■ What is needed ■
Produce word for word the lines of the data below running from the one that has "Lunettes de vue oversize Femme (348, 1850)" to the one that has "20 (315, 1468)", inclusive, and no others.

■ Stored data ■
============

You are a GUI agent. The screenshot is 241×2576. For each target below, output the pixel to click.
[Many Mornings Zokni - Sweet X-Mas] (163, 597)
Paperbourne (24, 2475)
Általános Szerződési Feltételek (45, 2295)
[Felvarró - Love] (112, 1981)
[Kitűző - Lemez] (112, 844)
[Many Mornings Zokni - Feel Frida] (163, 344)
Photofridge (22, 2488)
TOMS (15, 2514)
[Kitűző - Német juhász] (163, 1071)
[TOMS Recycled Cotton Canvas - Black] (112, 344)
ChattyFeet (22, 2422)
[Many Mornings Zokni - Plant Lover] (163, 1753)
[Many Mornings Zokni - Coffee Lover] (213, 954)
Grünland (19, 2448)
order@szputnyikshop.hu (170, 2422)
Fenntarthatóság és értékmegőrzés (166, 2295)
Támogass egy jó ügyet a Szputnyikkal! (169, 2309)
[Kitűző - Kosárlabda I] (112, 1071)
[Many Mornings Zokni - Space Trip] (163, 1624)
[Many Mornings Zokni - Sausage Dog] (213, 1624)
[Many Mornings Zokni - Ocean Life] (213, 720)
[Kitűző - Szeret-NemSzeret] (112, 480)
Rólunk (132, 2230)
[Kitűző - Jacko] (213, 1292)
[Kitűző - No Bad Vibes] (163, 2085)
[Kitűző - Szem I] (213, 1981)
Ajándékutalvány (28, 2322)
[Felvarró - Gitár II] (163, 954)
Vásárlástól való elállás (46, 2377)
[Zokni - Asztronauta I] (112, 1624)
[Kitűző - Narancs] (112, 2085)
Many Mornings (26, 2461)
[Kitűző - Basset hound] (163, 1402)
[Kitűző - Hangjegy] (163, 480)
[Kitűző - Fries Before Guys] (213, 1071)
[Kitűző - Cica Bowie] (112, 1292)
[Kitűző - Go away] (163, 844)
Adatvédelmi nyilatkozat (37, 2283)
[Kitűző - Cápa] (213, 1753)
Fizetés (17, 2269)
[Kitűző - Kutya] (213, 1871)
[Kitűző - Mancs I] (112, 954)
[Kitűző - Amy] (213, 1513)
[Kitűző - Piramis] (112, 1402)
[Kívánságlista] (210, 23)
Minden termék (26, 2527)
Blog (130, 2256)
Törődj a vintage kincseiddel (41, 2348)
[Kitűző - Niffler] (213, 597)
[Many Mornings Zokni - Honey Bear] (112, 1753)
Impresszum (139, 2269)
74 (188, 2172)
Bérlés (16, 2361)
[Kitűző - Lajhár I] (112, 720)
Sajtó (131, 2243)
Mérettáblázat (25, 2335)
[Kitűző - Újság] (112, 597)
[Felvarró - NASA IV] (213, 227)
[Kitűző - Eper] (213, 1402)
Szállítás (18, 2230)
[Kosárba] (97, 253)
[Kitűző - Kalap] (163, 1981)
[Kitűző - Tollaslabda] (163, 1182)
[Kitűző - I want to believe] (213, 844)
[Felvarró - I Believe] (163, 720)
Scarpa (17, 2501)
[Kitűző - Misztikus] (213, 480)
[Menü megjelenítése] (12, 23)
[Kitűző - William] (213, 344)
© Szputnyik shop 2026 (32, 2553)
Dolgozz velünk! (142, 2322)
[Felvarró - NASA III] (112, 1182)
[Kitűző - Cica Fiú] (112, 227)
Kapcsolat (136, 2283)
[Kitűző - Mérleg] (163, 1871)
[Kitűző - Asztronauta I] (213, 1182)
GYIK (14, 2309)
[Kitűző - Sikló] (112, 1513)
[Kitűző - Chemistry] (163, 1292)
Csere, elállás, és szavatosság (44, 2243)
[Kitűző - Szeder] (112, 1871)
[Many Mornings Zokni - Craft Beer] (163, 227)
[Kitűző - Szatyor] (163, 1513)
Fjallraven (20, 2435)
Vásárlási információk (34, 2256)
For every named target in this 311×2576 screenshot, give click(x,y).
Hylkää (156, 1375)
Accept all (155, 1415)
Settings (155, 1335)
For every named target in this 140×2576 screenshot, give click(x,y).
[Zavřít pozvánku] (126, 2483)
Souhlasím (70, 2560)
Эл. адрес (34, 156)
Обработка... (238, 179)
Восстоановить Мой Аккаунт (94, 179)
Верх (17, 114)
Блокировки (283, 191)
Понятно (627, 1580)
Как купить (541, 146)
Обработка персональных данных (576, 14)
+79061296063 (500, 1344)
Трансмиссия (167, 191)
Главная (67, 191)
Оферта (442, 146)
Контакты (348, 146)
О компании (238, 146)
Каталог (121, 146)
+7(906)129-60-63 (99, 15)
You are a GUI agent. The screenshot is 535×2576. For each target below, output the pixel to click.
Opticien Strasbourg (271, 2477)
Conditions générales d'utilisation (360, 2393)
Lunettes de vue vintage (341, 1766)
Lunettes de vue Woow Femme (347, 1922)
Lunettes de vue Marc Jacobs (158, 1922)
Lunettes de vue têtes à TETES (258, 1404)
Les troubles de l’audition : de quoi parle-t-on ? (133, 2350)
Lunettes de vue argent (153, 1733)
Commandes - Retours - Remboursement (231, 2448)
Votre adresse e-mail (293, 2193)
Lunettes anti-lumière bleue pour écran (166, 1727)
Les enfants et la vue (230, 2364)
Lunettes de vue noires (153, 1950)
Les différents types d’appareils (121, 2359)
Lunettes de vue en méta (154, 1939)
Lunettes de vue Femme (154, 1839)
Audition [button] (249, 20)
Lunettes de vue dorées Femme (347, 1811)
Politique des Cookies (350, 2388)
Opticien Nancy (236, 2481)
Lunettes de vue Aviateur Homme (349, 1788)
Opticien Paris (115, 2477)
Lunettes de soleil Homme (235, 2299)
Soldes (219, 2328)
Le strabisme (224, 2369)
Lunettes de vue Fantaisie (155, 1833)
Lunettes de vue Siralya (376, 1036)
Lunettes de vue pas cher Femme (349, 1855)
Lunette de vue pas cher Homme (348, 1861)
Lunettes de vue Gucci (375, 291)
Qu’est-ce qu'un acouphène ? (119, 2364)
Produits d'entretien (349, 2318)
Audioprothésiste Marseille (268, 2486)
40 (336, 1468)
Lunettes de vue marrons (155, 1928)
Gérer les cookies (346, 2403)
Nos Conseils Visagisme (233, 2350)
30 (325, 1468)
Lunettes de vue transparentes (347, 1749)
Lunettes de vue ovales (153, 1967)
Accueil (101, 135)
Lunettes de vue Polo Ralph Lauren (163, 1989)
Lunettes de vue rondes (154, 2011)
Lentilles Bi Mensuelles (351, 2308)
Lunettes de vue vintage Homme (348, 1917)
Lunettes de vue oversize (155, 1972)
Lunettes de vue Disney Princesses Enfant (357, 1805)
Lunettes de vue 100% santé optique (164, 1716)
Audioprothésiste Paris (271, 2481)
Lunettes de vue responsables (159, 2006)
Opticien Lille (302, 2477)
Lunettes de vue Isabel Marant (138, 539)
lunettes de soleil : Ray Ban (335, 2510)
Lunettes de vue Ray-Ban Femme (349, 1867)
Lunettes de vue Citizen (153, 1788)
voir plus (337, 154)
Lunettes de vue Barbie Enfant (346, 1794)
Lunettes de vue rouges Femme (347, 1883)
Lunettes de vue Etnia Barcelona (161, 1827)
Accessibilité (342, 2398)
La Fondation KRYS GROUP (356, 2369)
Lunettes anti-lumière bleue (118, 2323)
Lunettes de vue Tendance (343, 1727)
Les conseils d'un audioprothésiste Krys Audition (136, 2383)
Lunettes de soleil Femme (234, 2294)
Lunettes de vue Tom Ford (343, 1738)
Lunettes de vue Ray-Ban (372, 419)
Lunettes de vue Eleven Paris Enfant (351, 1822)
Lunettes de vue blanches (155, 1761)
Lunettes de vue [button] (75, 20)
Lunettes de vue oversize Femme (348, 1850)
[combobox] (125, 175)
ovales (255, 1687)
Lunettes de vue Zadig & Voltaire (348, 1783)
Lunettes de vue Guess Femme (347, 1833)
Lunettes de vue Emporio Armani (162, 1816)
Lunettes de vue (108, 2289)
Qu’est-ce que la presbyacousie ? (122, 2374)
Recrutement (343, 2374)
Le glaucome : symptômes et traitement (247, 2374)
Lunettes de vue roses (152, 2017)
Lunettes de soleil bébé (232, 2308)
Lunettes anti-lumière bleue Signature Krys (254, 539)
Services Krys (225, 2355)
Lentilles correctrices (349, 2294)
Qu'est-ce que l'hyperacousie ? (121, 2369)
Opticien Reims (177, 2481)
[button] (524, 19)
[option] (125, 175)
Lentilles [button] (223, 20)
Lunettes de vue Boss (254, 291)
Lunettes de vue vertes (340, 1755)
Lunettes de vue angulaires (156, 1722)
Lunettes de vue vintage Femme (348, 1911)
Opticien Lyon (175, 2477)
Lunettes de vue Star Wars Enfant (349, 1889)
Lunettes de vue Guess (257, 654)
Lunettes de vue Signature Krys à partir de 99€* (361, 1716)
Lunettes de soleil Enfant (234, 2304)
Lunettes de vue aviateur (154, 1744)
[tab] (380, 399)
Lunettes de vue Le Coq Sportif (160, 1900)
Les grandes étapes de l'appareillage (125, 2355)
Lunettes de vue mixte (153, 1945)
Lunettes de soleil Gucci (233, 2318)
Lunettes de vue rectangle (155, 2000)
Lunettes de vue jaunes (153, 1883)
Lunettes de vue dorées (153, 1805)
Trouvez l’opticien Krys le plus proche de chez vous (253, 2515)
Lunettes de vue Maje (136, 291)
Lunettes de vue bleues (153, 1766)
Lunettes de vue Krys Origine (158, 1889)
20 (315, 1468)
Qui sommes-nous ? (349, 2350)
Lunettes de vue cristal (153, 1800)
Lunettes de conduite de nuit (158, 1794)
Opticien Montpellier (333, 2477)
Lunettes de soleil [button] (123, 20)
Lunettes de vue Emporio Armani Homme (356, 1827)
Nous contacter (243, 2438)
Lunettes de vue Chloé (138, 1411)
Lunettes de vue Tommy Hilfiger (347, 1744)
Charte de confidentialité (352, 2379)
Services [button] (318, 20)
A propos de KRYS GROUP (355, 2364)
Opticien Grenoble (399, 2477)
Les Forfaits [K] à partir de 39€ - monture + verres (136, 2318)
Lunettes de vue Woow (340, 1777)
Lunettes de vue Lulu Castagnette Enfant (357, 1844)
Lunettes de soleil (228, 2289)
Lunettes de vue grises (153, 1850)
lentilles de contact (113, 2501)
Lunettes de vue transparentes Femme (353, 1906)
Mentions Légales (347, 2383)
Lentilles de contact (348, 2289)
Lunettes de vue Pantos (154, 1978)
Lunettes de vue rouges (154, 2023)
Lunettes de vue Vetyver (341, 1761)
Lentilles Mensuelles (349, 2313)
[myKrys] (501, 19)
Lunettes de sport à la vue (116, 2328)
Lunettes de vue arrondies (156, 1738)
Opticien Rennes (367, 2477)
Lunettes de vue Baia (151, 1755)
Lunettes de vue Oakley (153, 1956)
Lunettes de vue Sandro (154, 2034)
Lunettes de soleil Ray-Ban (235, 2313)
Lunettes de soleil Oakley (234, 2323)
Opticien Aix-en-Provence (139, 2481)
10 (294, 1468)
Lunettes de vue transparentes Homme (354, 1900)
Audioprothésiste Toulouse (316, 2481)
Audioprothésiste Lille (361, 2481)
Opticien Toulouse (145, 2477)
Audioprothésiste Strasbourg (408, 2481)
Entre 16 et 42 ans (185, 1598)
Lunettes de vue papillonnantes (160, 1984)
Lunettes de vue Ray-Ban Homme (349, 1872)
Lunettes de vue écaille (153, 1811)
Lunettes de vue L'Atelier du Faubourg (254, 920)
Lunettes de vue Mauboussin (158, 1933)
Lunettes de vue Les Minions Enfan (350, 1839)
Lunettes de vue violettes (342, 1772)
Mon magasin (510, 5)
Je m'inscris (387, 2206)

============

■ Result for this task ■
Lunettes de vue oversize Femme (348, 1850)
[combobox] (125, 175)
ovales (255, 1687)
Lunettes de vue Zadig & Voltaire (348, 1783)
Lunettes de vue Guess Femme (347, 1833)
Lunettes de vue Emporio Armani (162, 1816)
Lunettes de vue (108, 2289)
Qu’est-ce que la presbyacousie ? (122, 2374)
Recrutement (343, 2374)
Le glaucome : symptômes et traitement (247, 2374)
Lunettes de vue roses (152, 2017)
Lunettes de soleil bébé (232, 2308)
Lunettes anti-lumière bleue Signature Krys (254, 539)
Services Krys (225, 2355)
Lentilles correctrices (349, 2294)
Qu'est-ce que l'hyperacousie ? (121, 2369)
Opticien Reims (177, 2481)
[button] (524, 19)
[option] (125, 175)
Lentilles [button] (223, 20)
Lunettes de vue Boss (254, 291)
Lunettes de vue vertes (340, 1755)
Lunettes de vue angulaires (156, 1722)
Lunettes de vue vintage Femme (348, 1911)
Opticien Lyon (175, 2477)
Lunettes de vue Star Wars Enfant (349, 1889)
Lunettes de vue Guess (257, 654)
Lunettes de vue Signature Krys à partir de 99€* (361, 1716)
Lunettes de soleil Enfant (234, 2304)
Lunettes de vue aviateur (154, 1744)
[tab] (380, 399)
Lunettes de vue Le Coq Sportif (160, 1900)
Les grandes étapes de l'appareillage (125, 2355)
Lunettes de vue mixte (153, 1945)
Lunettes de soleil Gucci (233, 2318)
Lunettes de vue rectangle (155, 2000)
Lunettes de vue jaunes (153, 1883)
Lunettes de vue dorées (153, 1805)
Trouvez l’opticien Krys le plus proche de chez vous (253, 2515)
Lunettes de vue Maje (136, 291)
Lunettes de vue bleues (153, 1766)
Lunettes de vue Krys Origine (158, 1889)
20 (315, 1468)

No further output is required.